Indeed, the Left now plans to abstain on a major vote to ratify the 2010 state accounts, and other bills, until a vote of confidence is held — one that Berlo has a reasonable chance of losing, a situation unthinkable two weeks ago.
The crisis in Italy has put the Greek crisis in the shade for two reasons: the first is political instability. Though sections of the Greek public have resisted the EU/IMF/ECB troika’s imposed structures at every turn, Europe did not doubt that its leadership were competent and rational people. Berlusconi has been decadent for some time; now he appears deranged. Northern League leader Umberto Bossi is as bloody-minded as the Greek Communists; but in Italy he’s in the government, insofar as there is one.
The second problem is the size of Italy — at 12% of the EU, it’s five times the size of Greece, and two big to bail out. And since the EFSF — the stability fund that Europe is relying on — is dependent on bond issues to replenish itself, the whole continent is trapped in a death spiral. The near failure of a 10-year EFSF bond to raise €3 billion today underlined the fact — the continent is running out of money to patch the leaks. This has been exacerbated by Germany’s continued refusal to allow the ECB to play a more direct role in bailing out or bridging for affected eurozone members.

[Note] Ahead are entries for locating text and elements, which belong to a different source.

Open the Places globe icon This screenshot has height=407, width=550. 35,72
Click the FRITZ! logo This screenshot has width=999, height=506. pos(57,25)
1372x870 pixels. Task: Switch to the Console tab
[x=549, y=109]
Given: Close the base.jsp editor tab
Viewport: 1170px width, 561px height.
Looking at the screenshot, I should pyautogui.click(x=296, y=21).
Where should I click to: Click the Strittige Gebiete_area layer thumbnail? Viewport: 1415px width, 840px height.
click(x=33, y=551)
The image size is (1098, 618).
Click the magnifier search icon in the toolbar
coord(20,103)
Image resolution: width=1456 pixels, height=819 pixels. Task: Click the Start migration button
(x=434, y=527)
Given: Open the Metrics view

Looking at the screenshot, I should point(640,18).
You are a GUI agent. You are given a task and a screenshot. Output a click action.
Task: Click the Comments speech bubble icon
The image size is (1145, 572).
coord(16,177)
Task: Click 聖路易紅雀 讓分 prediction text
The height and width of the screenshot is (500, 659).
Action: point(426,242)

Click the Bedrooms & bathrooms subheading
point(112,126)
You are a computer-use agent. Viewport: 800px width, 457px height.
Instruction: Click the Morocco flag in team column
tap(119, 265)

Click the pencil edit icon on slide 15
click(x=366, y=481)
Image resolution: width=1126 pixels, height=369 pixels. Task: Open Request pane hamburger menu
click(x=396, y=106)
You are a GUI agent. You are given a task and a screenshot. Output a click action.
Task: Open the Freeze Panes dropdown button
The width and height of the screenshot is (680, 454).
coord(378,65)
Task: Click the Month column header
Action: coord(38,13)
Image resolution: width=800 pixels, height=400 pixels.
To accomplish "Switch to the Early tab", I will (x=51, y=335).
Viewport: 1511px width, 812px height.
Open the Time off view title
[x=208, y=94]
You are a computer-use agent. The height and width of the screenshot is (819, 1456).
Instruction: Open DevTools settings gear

Indeed, the more necessary it becomes to push some money towards the European south, the more it flows to the north. German bonds are at record low rates, as more and more groups park their money there — money that is, in part, the vast amounts that southern Europe is paying to service its debts.
At its core, the problem of the eurozone is not merely that different governments work under the same currency, with different fiscal, management, policies, etc — it’s one of uneven development, which would always mean that the south has to pay through the nose to borrow the north’s money. The 5-6% gap between central bank rates, and the rates at which the south must raise its finances on the market is the where the south’s development is going — beside that, issues of corruption are relatively unimportant.
The only way that genuine European union — social Europe — could have been created would have been to create large public funds at fixed rates, and tied to political reform in the receiving countries, if required. That would have been in the purported spirit of union, to make war impossible. Instead, the other function of the EU — to put political control out of the hands of actual voting public — became uppermost, and has created a reverse effect.
Instead of goodwill and a determination to put the past behind them, the crisis has pushed people back towards national pride — and eventually towards nationalism. The release of a recent report by the Demos group documents the huge rise in far-Right political groups, and the normalisation not merely of nativist politics, but of viciously xenophobic ones. As centre-right figures such as Berlusconi and Nicolas Sarkozy lose their credibility, the left gains — but so too does the Northern League, Front Nationale, and even nastier groups.
Yet in the end, it all depends on Greece. If that can be held together, Italy can be stabilised, and so on. If not, it all goes, and before Christmas. Yet for those want it to hold together, the main worry remains this — no matter what unity government the Greeks come up with, no matter what party they eventually vote in, the paradox remains. That is, while many Greek people want to stay in the euro, they will accept neither the austerity measures involved in the October 26 €130 billion deal, nor the massive privatisations, nor what would effectively be a full surrender of sovereignty. The one thing that would have resolved the will of the people is the one thing the people didn’t want — a referendum. If that isn’t a crisis of legitimacy, what would be?